[Opening Supplied records section]
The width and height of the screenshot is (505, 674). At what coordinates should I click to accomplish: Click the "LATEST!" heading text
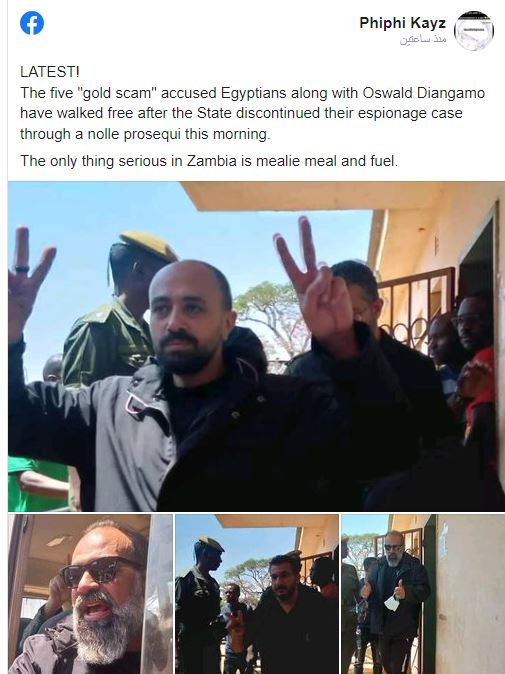click(x=49, y=72)
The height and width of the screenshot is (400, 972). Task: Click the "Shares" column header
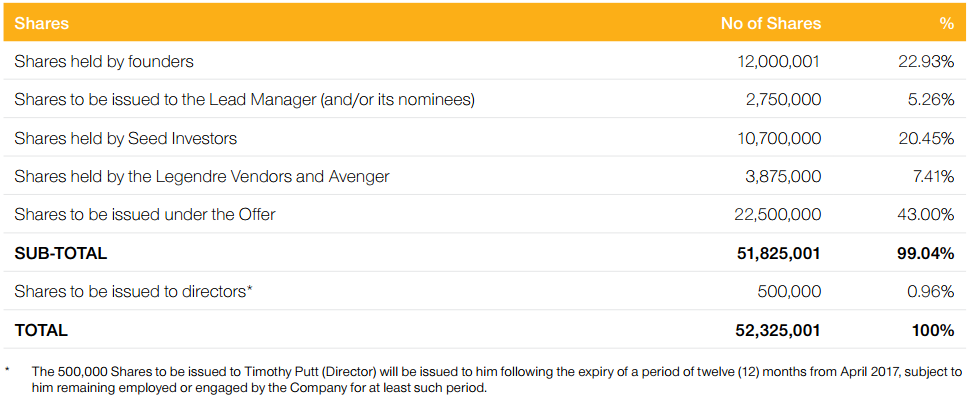pos(42,23)
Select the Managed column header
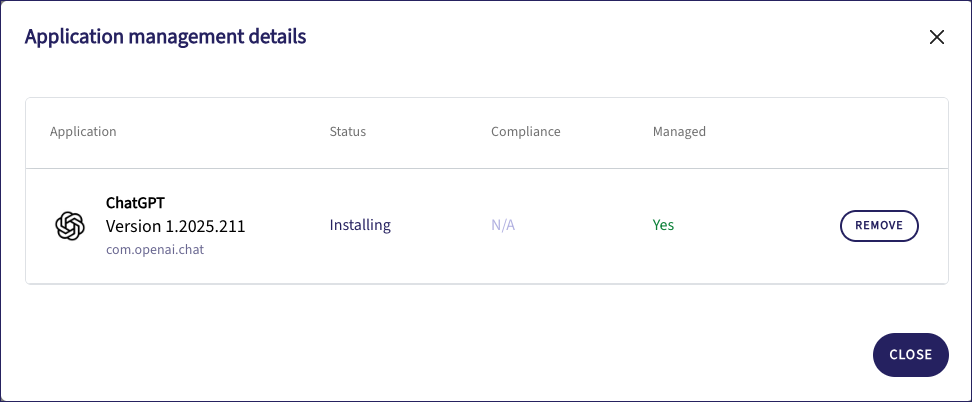The height and width of the screenshot is (402, 972). pyautogui.click(x=679, y=132)
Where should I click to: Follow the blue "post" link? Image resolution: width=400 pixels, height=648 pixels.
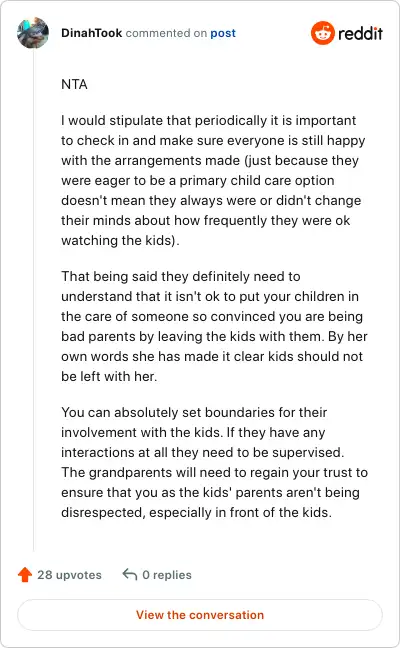tap(223, 33)
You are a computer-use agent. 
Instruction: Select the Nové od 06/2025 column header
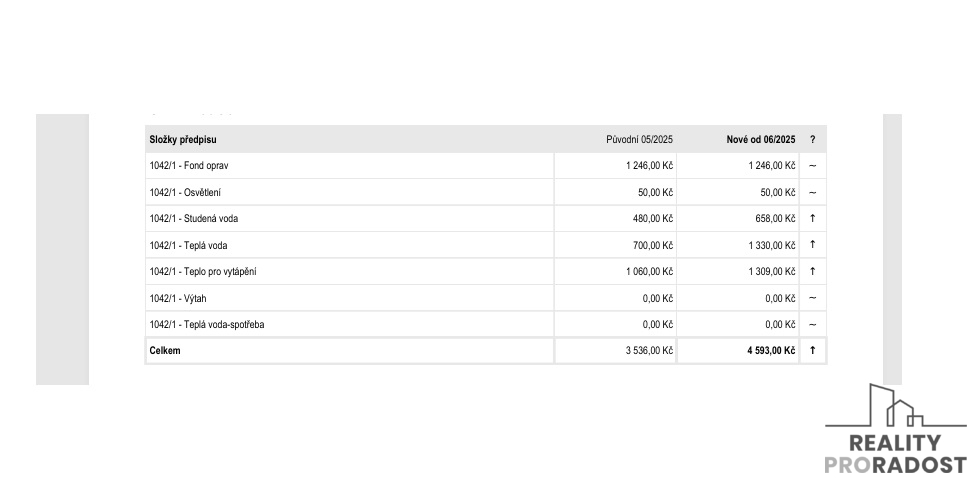pyautogui.click(x=760, y=140)
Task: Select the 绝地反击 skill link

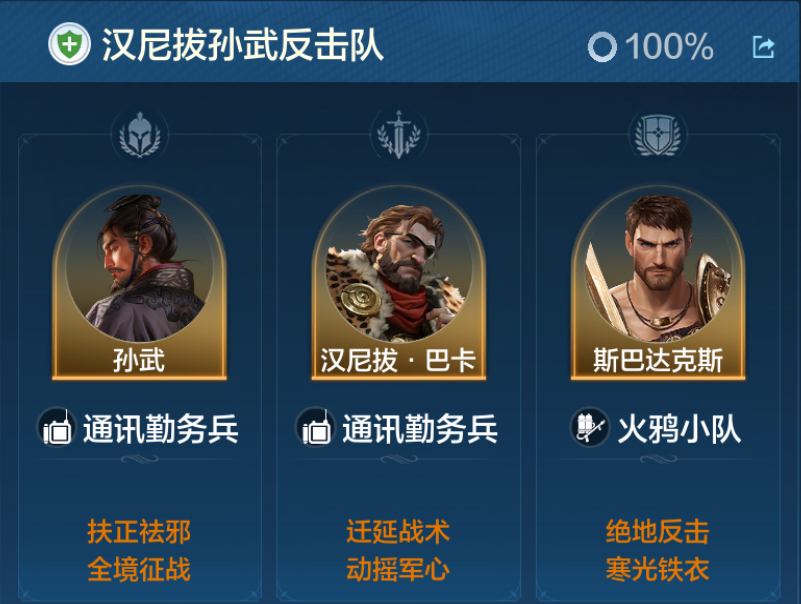Action: 657,531
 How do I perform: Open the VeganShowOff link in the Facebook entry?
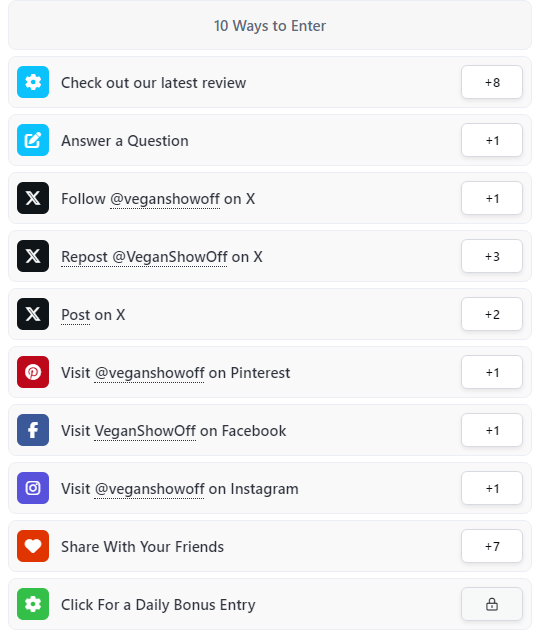(x=145, y=431)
[Closing Supplied records section]
Instructions for the task.
All of the data should come back exactly as written, but without pictures.

Response for this exercise.
The width and height of the screenshot is (505, 674). At what coordinates should I click to accomplish: Click the "LATEST!" heading text
click(x=49, y=72)
The height and width of the screenshot is (400, 972). Task: Click the "Shares" column header
pos(42,23)
Select the Managed column header
The height and width of the screenshot is (402, 972). pyautogui.click(x=679, y=132)
Where should I click to: Follow the blue "post" link? Image resolution: width=400 pixels, height=648 pixels.
tap(223, 33)
You are a computer-use agent. 
Instruction: Select the Nové od 06/2025 column header
pyautogui.click(x=760, y=140)
Task: Select the 绝地反击 skill link

Action: 657,531
 How do I perform: Open the VeganShowOff link in the Facebook entry?
(x=145, y=431)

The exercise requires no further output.